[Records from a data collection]
* * * * * * * * *

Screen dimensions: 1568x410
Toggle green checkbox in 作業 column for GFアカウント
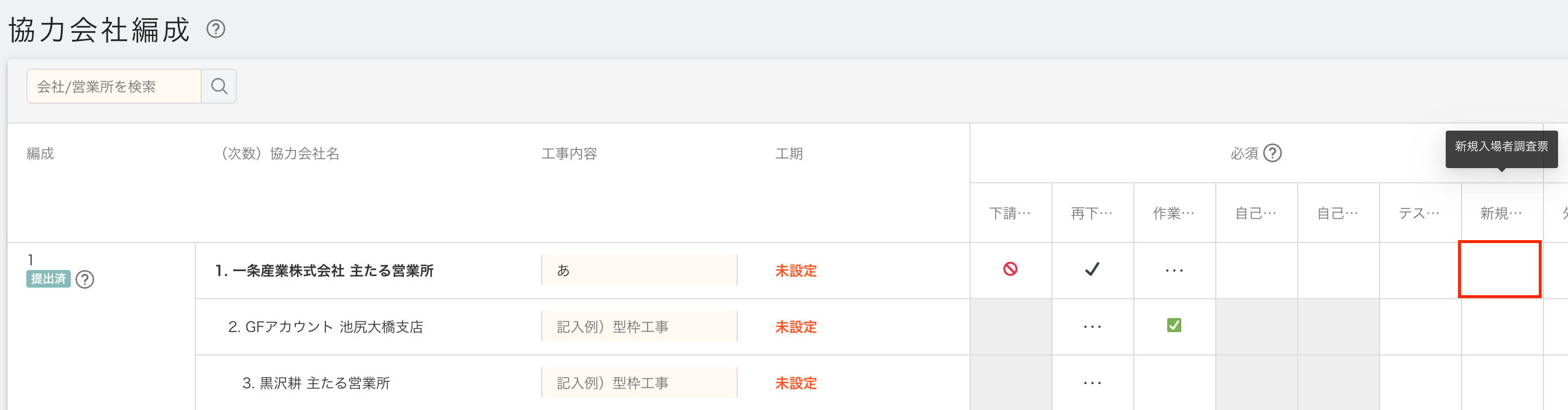(x=1174, y=326)
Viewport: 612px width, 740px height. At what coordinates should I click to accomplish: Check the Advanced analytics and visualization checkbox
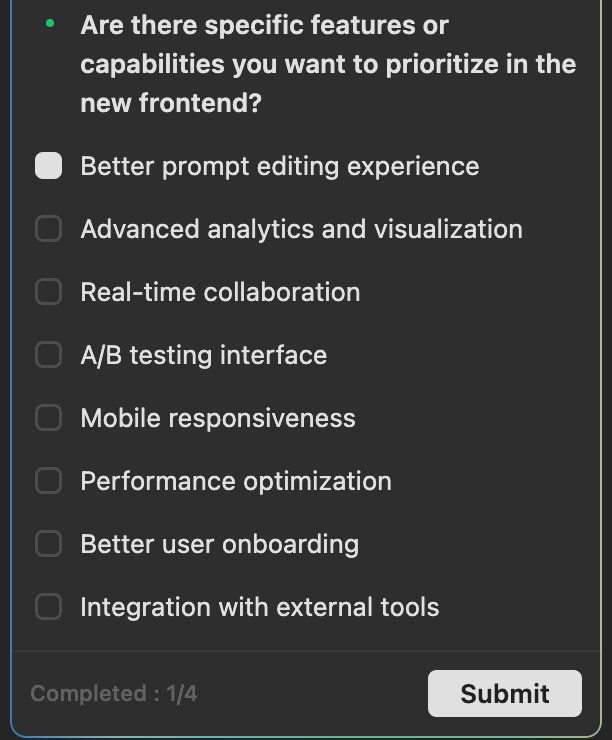click(48, 229)
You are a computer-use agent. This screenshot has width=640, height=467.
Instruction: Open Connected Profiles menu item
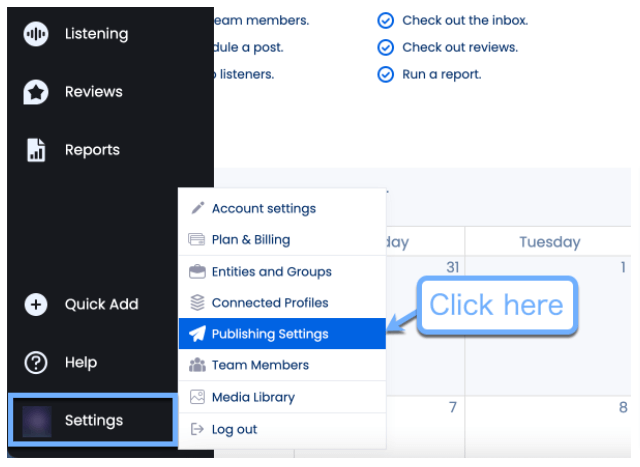tap(270, 302)
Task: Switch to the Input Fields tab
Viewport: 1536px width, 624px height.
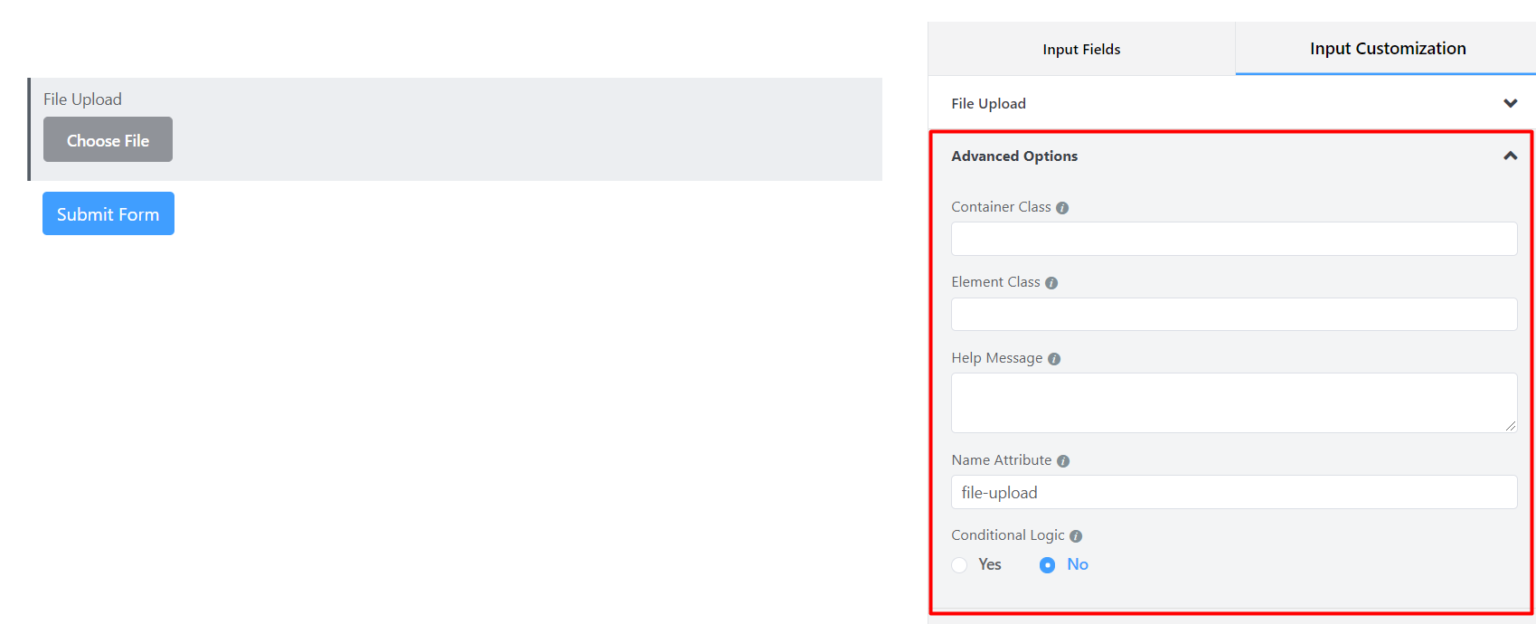Action: [1081, 48]
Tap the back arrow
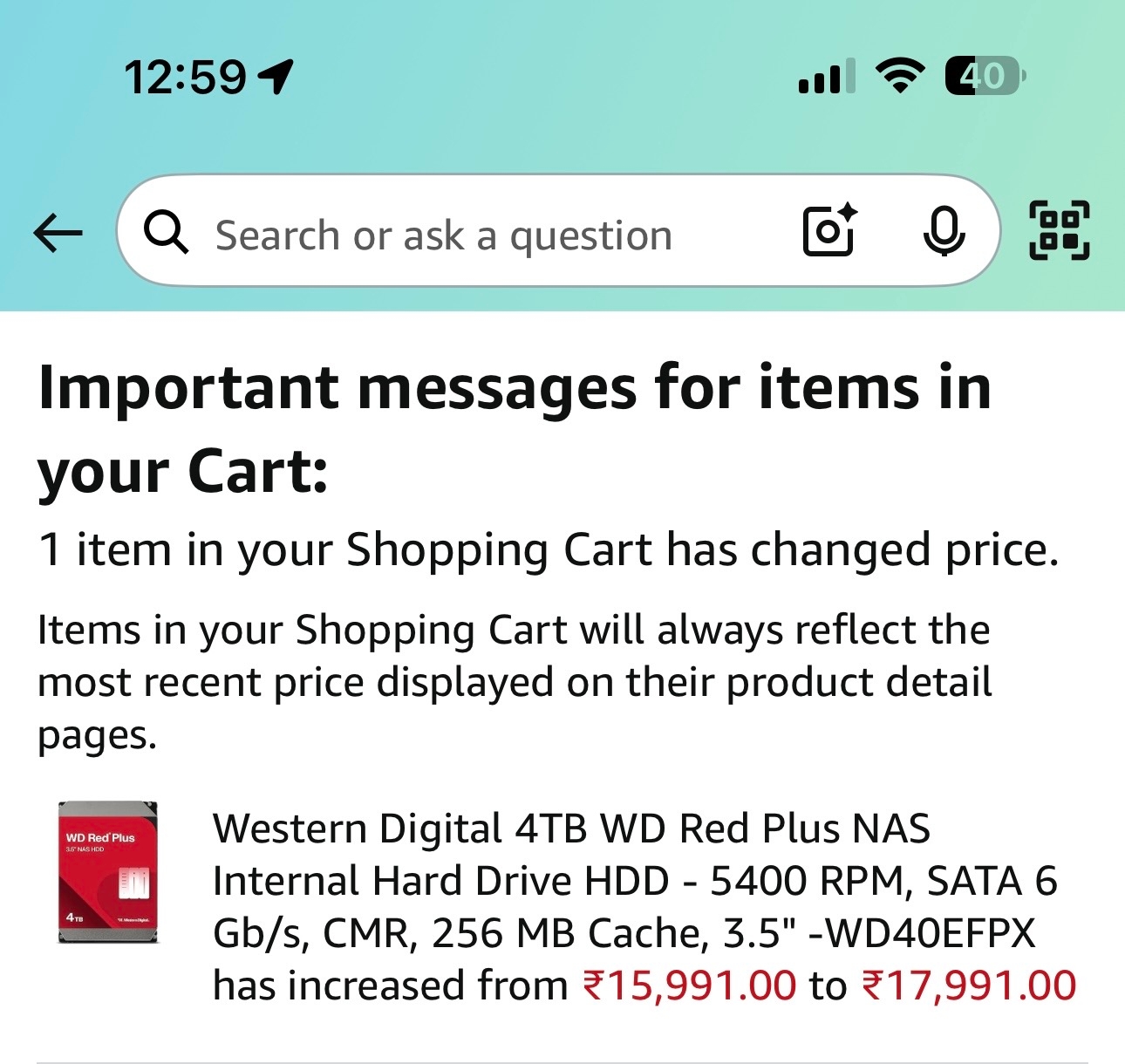This screenshot has width=1125, height=1064. tap(58, 234)
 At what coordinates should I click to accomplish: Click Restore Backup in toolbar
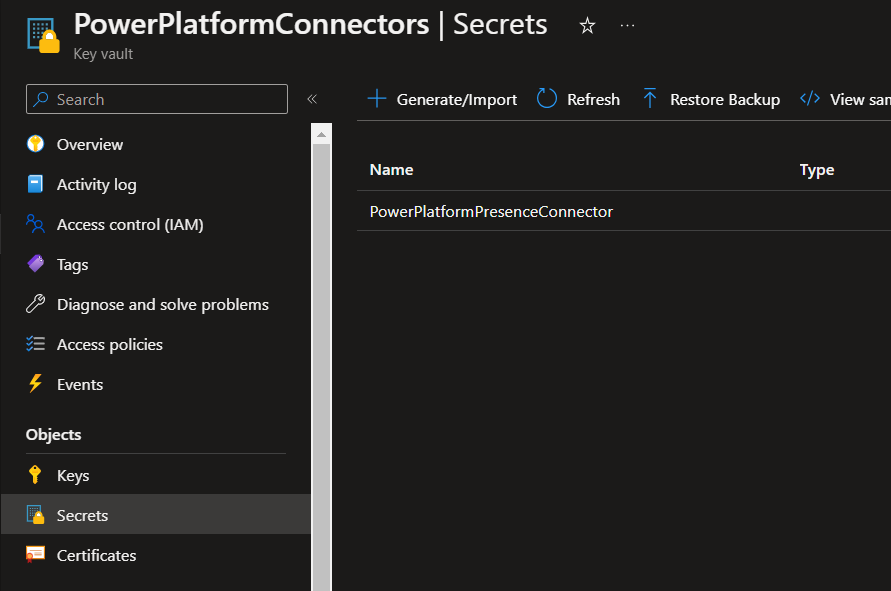point(711,99)
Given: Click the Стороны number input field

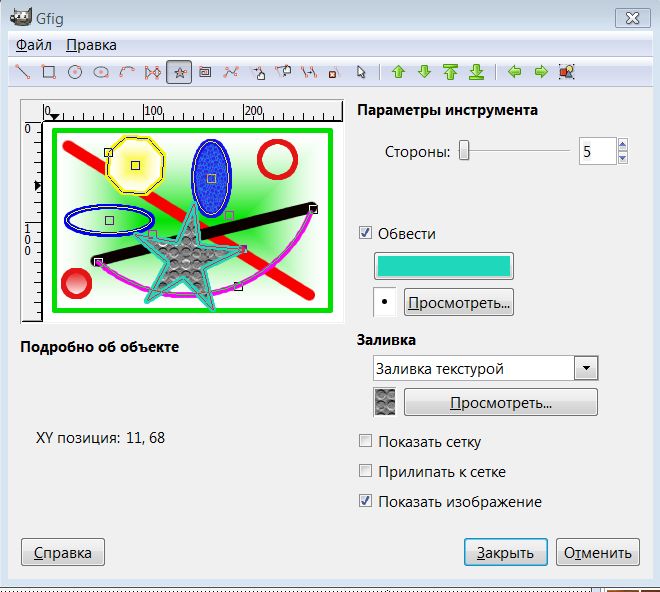Looking at the screenshot, I should coord(596,152).
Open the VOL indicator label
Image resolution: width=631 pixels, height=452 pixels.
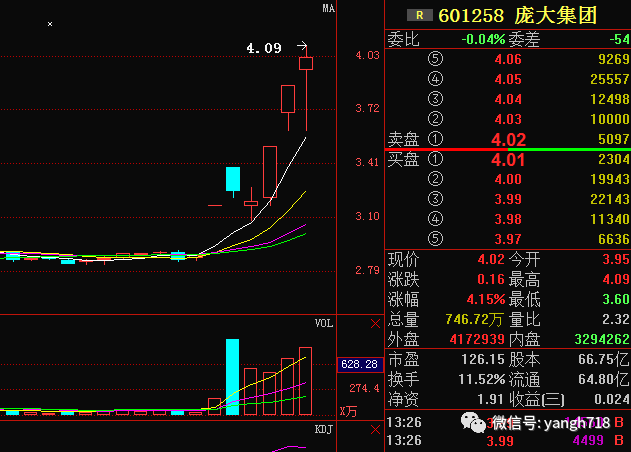[x=324, y=323]
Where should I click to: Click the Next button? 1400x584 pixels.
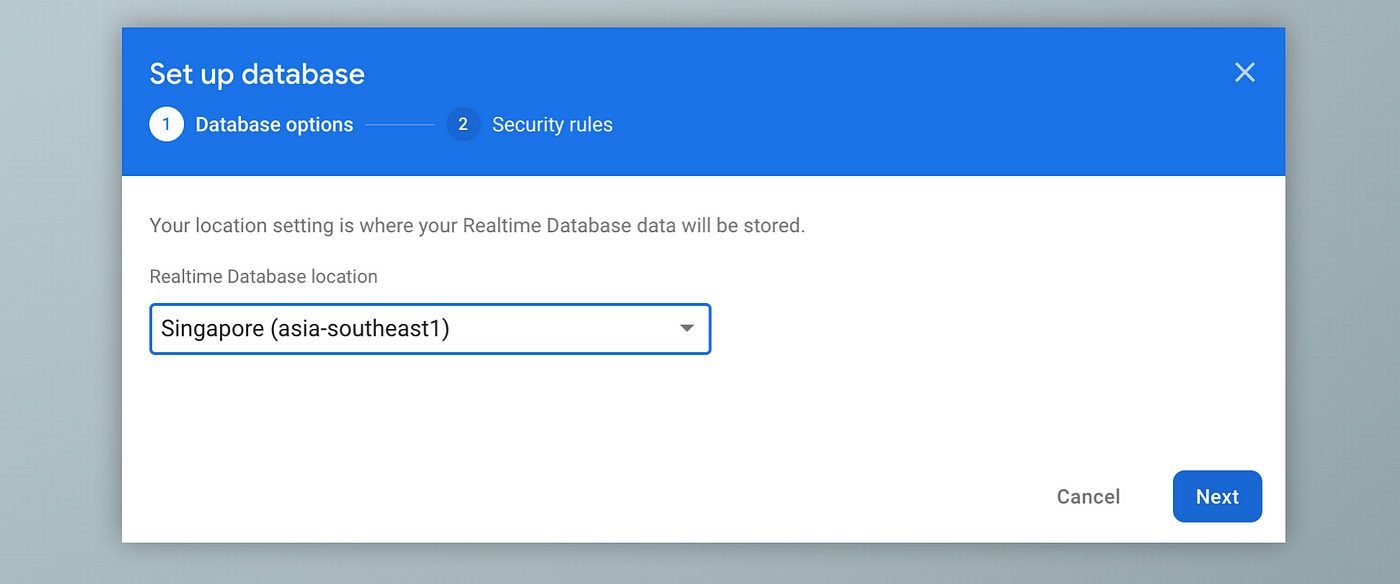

* * * * * * * * *

- _About this task_
Where a record above holds a picture, drop the picture and print the rest exactly.

- _Task solution_
Screen dimensions: 1568x410
Toggle green checkbox in 作業 column for GFアカウント
(x=1174, y=326)
Viewport: 612px width, 740px height. At what coordinates should I click to accomplish: Check the Advanced analytics and visualization checkbox
click(48, 229)
You are a computer-use agent. This screenshot has width=640, height=467.
Instruction: Open Connected Profiles menu item
tap(270, 302)
Task: Switch to the Input Fields tab
Viewport: 1536px width, 624px height.
Action: [1081, 48]
Tap the back arrow
This screenshot has width=1125, height=1064. tap(58, 234)
 At what coordinates should I click to accomplish: Click Restore Backup in toolbar
point(711,99)
Given: Click the Стороны number input field

Looking at the screenshot, I should coord(596,152).
Open the VOL indicator label
Image resolution: width=631 pixels, height=452 pixels.
[x=324, y=323]
Where should I click to: Click the Next button? 1400x584 pixels.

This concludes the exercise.